More than 60% of federal judges use AI at work. Some use it to draft the actual ruling.
Over 60 percent of federal judges use AI tools; some use AI to draft rulings, Northwestern study finds
When Xavier Rodriguez, a Texas-based federal judge with more than 20 years on the bench, prepares for a hearing, he starts by feeding the relevant court filings into an AI tool. The AI produces a timeline of the case and the claims the parties are making. "My law clerks would be wasting 30, 45 minutes, an hour, developing a chronology of events," Rodriguez told The Washington Post. "This thing does it instantaneously." Before hearings, he also asks AI to suggest questions to put to attorneys or identify weaknesses in a plaintiff's argument. In areas where he feels especially confident, he sometimes uses AI to draft the ruling itself.

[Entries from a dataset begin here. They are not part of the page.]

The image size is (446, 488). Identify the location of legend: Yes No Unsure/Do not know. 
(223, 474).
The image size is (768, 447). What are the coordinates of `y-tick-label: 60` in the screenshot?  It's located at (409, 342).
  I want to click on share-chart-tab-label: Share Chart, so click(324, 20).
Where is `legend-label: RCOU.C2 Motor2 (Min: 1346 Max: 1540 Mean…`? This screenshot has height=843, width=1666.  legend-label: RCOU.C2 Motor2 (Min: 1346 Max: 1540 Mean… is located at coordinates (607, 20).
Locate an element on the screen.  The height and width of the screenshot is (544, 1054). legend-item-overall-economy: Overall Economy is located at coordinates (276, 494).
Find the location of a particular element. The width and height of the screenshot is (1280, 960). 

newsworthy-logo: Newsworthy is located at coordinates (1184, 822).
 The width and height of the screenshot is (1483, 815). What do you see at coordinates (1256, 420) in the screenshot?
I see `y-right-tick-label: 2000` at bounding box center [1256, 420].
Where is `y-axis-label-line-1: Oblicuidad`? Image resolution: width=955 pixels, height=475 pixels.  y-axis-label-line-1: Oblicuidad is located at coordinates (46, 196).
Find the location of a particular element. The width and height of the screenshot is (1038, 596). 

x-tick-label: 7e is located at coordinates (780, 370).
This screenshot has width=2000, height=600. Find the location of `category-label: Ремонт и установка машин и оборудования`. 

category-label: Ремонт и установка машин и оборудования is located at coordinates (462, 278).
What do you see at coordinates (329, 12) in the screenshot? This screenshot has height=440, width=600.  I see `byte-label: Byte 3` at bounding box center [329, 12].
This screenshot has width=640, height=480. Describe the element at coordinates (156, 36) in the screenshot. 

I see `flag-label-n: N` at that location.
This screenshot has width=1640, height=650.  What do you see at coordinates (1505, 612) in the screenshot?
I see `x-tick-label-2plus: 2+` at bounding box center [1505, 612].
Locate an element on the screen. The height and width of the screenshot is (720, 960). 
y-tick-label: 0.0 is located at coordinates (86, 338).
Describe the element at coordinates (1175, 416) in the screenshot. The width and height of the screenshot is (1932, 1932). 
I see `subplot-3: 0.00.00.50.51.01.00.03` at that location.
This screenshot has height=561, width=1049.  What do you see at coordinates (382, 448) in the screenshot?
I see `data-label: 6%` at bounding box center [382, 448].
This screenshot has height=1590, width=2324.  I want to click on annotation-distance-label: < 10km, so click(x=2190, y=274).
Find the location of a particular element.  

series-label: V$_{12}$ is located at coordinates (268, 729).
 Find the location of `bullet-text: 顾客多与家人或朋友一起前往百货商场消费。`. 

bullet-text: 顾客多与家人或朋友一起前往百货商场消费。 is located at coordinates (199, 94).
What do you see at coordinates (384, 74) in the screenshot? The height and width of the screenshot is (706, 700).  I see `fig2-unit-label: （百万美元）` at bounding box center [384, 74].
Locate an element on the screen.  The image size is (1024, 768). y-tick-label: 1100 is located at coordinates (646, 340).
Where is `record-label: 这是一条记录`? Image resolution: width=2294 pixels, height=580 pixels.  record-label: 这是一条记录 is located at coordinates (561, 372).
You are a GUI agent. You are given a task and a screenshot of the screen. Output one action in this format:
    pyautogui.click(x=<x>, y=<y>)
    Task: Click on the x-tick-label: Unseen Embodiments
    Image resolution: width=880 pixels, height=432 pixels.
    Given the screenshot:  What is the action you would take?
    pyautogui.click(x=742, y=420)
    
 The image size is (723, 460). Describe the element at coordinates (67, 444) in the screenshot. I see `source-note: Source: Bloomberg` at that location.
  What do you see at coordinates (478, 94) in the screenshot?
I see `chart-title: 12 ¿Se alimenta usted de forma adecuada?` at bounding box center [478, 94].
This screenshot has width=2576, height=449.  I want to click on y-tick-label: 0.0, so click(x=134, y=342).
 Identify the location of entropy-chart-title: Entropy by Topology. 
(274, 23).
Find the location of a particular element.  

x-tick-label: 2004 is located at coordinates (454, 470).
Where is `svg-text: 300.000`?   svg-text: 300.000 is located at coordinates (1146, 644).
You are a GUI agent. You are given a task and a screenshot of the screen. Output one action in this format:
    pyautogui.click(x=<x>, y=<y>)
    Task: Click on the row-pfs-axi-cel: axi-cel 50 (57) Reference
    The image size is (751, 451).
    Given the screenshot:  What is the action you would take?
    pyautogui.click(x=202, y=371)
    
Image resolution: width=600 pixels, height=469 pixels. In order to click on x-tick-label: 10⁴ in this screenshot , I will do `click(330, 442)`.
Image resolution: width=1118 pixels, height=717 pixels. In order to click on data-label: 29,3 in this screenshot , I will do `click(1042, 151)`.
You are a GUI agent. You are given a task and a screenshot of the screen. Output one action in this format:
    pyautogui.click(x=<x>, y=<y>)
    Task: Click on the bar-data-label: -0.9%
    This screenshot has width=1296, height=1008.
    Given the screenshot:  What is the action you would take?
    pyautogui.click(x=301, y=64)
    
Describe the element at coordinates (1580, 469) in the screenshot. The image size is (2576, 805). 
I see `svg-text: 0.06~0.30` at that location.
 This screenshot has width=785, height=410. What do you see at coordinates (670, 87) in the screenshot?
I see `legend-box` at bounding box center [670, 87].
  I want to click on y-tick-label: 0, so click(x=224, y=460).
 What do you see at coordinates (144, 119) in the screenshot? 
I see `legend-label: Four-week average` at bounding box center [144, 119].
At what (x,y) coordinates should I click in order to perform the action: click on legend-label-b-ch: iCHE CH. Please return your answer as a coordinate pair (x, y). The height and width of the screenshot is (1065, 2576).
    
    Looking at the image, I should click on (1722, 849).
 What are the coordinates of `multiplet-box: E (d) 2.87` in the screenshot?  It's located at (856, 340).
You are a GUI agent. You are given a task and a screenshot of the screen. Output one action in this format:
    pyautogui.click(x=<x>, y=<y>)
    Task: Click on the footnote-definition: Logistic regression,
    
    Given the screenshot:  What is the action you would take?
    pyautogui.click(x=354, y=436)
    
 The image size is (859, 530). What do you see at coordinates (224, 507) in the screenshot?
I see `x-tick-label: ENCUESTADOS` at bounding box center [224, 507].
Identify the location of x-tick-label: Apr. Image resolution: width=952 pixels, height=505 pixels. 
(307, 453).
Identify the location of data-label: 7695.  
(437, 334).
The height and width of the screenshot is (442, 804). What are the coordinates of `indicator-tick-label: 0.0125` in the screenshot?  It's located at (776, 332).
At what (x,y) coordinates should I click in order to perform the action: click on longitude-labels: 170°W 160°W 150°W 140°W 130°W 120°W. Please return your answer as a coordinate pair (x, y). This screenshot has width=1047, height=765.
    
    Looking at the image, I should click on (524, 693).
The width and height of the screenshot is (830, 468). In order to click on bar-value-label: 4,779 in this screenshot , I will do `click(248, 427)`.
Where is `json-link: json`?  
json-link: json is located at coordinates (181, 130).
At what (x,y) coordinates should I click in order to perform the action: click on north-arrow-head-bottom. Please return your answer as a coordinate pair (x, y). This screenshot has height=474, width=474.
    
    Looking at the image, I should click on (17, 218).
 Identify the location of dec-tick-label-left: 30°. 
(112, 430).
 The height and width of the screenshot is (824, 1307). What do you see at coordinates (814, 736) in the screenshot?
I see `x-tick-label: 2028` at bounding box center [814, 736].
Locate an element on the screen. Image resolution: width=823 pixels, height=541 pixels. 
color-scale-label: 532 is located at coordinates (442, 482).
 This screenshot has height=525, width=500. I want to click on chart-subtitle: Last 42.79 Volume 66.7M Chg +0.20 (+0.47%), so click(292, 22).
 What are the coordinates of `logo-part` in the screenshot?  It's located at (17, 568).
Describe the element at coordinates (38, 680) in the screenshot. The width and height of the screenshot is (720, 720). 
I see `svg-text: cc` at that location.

Rodriguez is not alone. A Northwestern University study published this week — co-authored by Rodriguez — collected responses from 112 federal judges and found more than 60% reported using AI tools at least once in their judicial work. Around 22% said they use AI daily or weekly. The Los Angeles County Superior Court announced a pilot program with Learned Hand, an AI startup for judicial work, and the company said its tool is also being used in trial courts in 10 states and the Michigan Supreme Court.
Rodriguez frames it as a time-saver, not a replacement: "I'm doing my own preparation. I'm not strictly relying on an AI tool. It's just an extra set of eyes." Legal scholars are less relaxed. "Judges, they're responsible for making decisions that are very important to people," said Eric Posner, a law professor at the University of Chicago. "They just can't gamble with a technology that is not fully understood and that is known to hallucinate."
The judiciary has already had one visible AI problem: a separate Washington Post report found federal judges had filed court orders containing AI-generated false quotes and fabricated citations. That was the lawyers. Now the judges are using it too.